Development of microbubbles in polydimethylsiloxane as a screening tool for correlating the metastatic potential of cancer cells via their growth characteristics


Determining the metastatic potential of cells, or the ability of cells to disseminate to various organs in the body, has been the focus of much research as it pertains to the progression of the disease state in many malignant cancers. In particular, the high metastatic potential of melanoma cells is responsible for its high mortality rate amongst all skin cancers, causing up to 75% of death to those who are affected.
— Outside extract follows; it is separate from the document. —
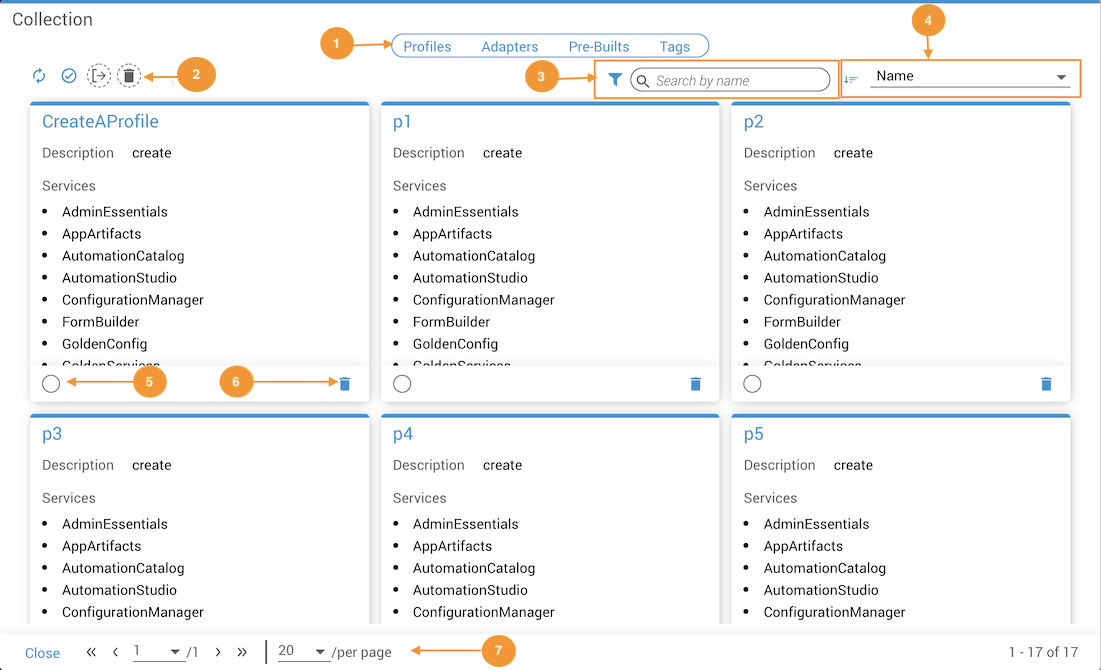Open the page number dropdown
The height and width of the screenshot is (670, 1101).
pos(159,652)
In this thesis work, we have developed a method to form spherical compartments called microbubbles (MBs) in polydimethylsiloxane (PDMS) which we use as cell culture constructs whose unique size (250 µm diameter) and physical architecture provide qualitative measurements of the ability of cancer cells to grow and metastasize from the seeded site. Specifically, three A375 melanoma cell lines (A375.P, A375.MA1, and A375.MA2) that have been produced through an in vivo selection process to have increasing metastatic potential (courtesy of Dr. Lei Xu, URMC Biomedical Genetics), are used to verify their metastatic potential. We show that their growth characteristics including their morphology, the migratory behavior and the clonogenic potential when grown in MB cell culture can be used as metrics to differentiate their metastatic potential. These results indicate that highly metastatic cells (A375.MA2) show spheroid formation, have a higher rate of radial migration from the MB compartment, and exhibit higher clonogenic potential compared to the less metastatic cells (A375.P). The ability to verify the metastatic potential of cancer cells by growth characteristics is advantageous in that the innate behavior of the cells can be observed and it becomes a more physiological relevant model system for further studies such as drug testing and isolating cancer stem cells.